Il y a 25 ans, Marc Dugain publiait son premier roman, La Chambre des officiers (éd. JC Lattès), superbe récit sur le ressenti des gueules cassées de la première guerre mondiale, sujet méconnu. Il s’inspirait ainsi de l’histoire de son grand-père, ancien combattant de la guerre 14-18, défiguré par un obus. En 2001, ce roman devenait un film réalisé par François Dupeyron.

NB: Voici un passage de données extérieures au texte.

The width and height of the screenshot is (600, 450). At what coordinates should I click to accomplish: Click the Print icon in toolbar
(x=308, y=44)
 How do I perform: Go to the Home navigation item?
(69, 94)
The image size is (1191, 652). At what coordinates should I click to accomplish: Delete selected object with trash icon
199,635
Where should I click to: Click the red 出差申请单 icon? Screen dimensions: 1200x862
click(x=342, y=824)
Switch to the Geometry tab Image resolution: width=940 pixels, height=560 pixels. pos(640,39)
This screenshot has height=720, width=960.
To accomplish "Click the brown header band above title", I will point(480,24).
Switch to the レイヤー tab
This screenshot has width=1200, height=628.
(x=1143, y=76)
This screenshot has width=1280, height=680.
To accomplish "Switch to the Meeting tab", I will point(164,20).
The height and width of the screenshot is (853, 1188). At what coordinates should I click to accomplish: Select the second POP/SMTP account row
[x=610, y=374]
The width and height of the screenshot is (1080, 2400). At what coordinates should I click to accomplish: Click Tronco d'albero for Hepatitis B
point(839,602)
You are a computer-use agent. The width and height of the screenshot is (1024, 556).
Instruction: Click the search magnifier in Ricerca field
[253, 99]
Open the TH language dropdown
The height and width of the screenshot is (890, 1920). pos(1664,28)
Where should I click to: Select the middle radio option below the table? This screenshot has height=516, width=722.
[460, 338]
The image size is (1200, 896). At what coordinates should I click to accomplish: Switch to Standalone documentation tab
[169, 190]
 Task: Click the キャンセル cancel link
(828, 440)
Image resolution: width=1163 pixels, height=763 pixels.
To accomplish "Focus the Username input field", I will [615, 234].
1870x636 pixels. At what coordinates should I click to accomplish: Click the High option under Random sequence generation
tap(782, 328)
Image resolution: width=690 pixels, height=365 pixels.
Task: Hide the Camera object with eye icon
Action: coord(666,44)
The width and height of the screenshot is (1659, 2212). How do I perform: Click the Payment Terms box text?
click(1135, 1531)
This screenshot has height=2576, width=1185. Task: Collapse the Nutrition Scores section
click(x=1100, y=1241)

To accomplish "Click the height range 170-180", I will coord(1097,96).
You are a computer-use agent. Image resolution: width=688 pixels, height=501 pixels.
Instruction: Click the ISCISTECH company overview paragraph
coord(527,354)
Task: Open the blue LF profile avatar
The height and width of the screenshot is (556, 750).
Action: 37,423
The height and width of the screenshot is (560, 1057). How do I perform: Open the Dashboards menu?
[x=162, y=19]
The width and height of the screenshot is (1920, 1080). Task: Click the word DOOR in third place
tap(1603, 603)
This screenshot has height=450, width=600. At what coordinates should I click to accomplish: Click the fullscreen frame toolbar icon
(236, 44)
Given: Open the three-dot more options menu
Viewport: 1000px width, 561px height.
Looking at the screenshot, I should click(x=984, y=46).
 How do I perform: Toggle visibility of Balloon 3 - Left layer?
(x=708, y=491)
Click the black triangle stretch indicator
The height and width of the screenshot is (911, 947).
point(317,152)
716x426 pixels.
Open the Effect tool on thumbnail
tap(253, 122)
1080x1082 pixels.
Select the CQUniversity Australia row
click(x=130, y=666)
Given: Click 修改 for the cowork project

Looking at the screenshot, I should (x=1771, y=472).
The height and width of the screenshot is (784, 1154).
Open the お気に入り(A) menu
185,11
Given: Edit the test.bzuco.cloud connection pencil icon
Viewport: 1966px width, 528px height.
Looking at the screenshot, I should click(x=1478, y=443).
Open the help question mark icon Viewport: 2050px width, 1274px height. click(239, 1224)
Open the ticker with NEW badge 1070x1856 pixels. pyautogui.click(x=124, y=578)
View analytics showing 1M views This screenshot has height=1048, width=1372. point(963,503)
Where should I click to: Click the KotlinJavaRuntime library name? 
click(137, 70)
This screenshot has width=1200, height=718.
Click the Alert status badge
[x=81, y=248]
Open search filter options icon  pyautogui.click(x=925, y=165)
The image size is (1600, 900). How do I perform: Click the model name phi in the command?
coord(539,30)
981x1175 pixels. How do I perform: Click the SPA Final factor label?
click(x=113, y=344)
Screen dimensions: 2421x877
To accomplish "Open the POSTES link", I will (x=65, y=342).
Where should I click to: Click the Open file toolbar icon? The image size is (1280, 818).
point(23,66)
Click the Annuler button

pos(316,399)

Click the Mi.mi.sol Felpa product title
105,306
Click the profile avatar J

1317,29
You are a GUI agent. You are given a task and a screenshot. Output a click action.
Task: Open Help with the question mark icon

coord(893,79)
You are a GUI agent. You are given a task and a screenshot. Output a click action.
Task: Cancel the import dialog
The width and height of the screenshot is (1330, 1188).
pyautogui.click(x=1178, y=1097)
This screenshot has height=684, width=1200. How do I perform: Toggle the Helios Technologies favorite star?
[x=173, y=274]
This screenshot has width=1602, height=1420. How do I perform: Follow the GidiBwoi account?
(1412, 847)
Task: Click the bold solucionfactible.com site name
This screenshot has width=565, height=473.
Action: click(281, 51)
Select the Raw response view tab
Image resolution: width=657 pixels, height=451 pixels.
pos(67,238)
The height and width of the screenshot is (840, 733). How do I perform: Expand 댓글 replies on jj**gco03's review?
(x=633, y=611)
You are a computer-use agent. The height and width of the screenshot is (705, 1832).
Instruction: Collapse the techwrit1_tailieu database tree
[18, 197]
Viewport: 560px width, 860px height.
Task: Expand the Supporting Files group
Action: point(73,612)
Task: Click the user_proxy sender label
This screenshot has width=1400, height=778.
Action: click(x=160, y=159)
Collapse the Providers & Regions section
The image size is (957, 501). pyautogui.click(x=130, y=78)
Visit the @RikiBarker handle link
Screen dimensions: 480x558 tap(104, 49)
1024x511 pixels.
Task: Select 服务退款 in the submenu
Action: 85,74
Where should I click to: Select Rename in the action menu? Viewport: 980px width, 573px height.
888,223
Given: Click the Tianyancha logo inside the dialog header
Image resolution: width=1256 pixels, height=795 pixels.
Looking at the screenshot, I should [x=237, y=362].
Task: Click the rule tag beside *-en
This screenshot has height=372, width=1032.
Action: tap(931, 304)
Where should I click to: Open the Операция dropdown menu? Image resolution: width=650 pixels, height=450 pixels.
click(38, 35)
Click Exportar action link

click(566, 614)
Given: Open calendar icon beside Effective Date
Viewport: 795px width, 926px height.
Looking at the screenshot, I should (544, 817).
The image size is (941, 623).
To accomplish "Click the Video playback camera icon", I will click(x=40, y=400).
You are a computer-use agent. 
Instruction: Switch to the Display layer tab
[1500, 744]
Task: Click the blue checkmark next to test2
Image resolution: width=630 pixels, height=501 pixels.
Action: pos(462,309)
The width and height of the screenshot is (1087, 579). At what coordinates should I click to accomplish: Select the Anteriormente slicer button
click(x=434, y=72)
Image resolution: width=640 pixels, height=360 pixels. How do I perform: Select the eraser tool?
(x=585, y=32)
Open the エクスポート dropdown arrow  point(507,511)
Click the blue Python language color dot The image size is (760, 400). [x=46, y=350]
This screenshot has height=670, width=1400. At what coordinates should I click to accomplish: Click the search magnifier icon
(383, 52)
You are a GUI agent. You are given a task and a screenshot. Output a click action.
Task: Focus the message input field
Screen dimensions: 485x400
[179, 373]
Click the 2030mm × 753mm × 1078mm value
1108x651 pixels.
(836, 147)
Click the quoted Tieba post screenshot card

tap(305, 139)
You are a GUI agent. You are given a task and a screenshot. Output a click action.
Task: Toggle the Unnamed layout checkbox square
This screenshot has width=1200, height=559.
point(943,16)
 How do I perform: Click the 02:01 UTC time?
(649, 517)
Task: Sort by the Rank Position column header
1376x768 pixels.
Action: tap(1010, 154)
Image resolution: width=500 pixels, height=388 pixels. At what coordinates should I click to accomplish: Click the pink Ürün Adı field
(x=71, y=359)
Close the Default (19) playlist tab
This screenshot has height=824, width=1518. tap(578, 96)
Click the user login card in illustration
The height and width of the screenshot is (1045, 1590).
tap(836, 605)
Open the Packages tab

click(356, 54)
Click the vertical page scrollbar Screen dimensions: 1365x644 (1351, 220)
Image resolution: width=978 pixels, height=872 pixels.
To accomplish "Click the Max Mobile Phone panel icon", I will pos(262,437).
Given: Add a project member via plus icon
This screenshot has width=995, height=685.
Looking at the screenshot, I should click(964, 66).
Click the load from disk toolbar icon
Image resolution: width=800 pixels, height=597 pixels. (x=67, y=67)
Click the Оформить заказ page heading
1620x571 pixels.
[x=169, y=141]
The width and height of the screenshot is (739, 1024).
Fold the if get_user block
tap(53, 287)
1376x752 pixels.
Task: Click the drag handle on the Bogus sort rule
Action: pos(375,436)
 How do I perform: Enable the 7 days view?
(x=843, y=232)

En 2023, le scénariste Philippe Charlot reste fidèle à l’esprit du roman, même si Marc Dugain leur a laissé la plus grande liberté. Il respecte même sa construction en chapitres, en reprenant à chaque fois un extrait du texte du romancier. Philippe Charlot a trouvé fascinant de « décortiquer un roman d’un point de vue scénaristique ». Point de scènes de tranchées dans cet album. On redécouvre que c’est l’amitié entre ces mutilés, confrontés à cette souffrance extrême, qui leur permet de tenir le coup. Cette œuvre permet également de prendre connaissance des premiers pas de la chirurgie réparatrice.
Ancien chirurgien-dentiste, le dessinateur Alain Grand a côtoyé l’une des dernières gueules cassées. Il est bien placé pour dessiner ce récit d’un officier défiguré. Il s’est plongé dans les livres d’histoire afin de reproduire l’ancien Val-de-Grâce. Ainsi, pour dessiner l’un des médecins de l’époque, il s’est inspiré des traits du professeur Hippolyte Morestin, un pionnier de la chirurgie faciale. Son traitement des blessures reste discret. Alain Grand révèle que le plus difficile a été de retranscrire des émotions alors que certaines parties du visage sont couvertes d’un tissu blanc. Pour gagner du temps, il a abandonné sa feuille de dessin au profit d’une tablette numérique. Son graphisme semi-réaliste est mis en valeur par la colorisation terne de Tanja Cinna-Wenisch.
Kristol Séhec
La Chambre des officiers, 72 pages, 16, 90 euros. Ed. Bamboo, Grand angle.